New incubator business to open at former Chamber of Commerce building
A new business space in Albemarle looks to provide start-up companies, grad students and anyone else needing meeting space a secure working environment in a building used for years by an organization dedicated to growing business.
Located in the old office space of the Stanly County Chamber of Commerce, the Hive at 116 provides Class A office space, something realtor and owner Lee Allen said is in short supply in Stanly.
Class A office space is characterized by being high quality inside and out, properties which are centrally located in towns with professional management.
Allen said the inspiration for renovating into Class A came from his children, Meredith and Jackson, finding out they often study more at coffee shops than the library.
The Hive will have several levels of membership, from monthly fees for college students, with all the coffee they can drink in the revamped kitchen area, to part-time rentals and full-time businesses.
Start-up businesses, Allen said, “should not have to pay $800 to $1,000 a month for office space, because (they) are trying to get started.”
The new office space comes with a receptionist more like a concierge, Allen explained.

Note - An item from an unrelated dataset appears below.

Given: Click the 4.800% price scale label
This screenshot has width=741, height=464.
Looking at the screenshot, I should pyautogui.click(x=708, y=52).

Entrepreneurs looking to host virtual or in-person workshops, business meetings and interviews will have access to professionally designed spaces with new furniture, an 80-inch television screen and more.

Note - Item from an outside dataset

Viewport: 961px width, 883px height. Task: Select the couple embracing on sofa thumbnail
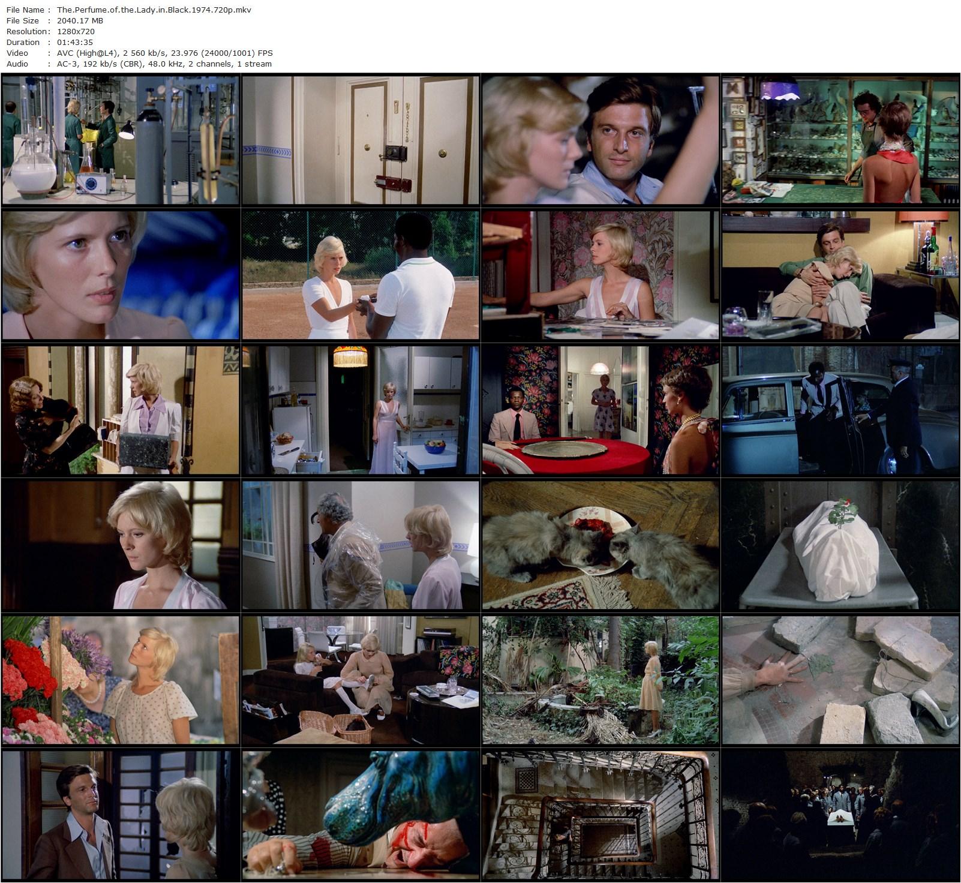click(840, 275)
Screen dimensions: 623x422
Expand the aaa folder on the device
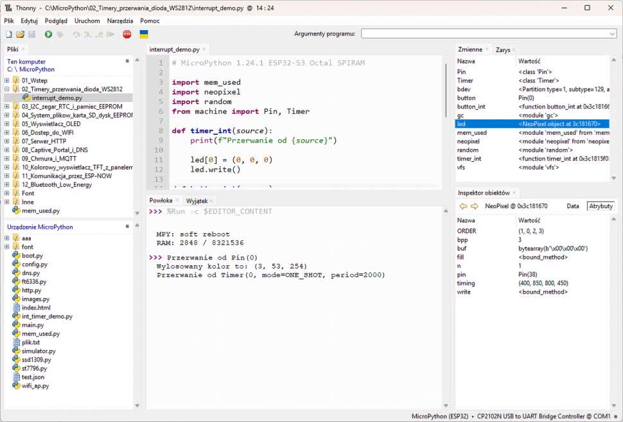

A space behind the building with lights going up can host outdoor events, eventually even wedding receptions. Allen said plans are underway to host events like Thirsty Thursdays and Food Truck Fridays to promote the space.
People working from home, Allen said, can also rent space in The Hive and use the space safely, with high-speed internet access included. Security cameras and coded entry into the building will provide safety for the building’s occupants.
Allen has had a new air conditioning system with an added filtration system “like they have in surgical operating rooms,” he said, along with cosmetic touches such as art.
“I’m going to make something that doesn’t exist,” Allen said, recalling the mentality of a creator like Steve Jobs. “Something that you don’t even know you need.”
Allen said the building needed a lot of work.
“At the end of the day, I got tired of being sick and tired of everybody blaming somebody else for not having Class A office space in downtown Albemarle.”
Stylistically, the building harkens back to the 1970s in terms of decoration, style and colors, Allen said, adding he and his staff repurposed and reused the original metal cabinets.
Having the new Pfeiffer University Health Sciences Buildings in Albemarle will mean the city is about to “have 200 students here who are going to want a space other than their home to study,” for whom the Hive can provide a study place.
The Hive will also be a place for networking of professionals and “young, budding entrepreneurs,” Allen said, calling the building “an incubator for business.”
Because of the security measures in place, the Hive will be open 24 hours a day for its occupants.
The Hive is scheduled to open Sunday.